More notes from the report, after the jump.


The report appears to focus on small and midsized firms. It’s based on firms who decided to self report to Incisive Legal Intelligence. Here’s the breakdown of respondents, according to the publication:

* 58% Attorneys from Small Firms (2 – 39 attorneys)
* 32% Solo Practitioners
* 10% Attorneys from Mid-size Firms (40 – 170 attorneys)
* 78% male, 22% female
* Over 80% of respondents have practiced for 10 or more years
* Most were the leader, manager, partner, shareholder, or owner of their firm.

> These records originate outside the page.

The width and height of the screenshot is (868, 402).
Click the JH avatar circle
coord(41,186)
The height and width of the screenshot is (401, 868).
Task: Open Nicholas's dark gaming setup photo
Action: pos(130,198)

From that data set, there are signs that some firms are passing the associate salary cutting savings on to their clients:

In addition to hourly billing, 88 percent of respondents reported offering alternatives to the billable hour. Larger firms are more likely to offer alternatives and variations to the billable hour than smaller firms. Nearly two-thirds of respondents offer contingency fees or fixed or flat fees.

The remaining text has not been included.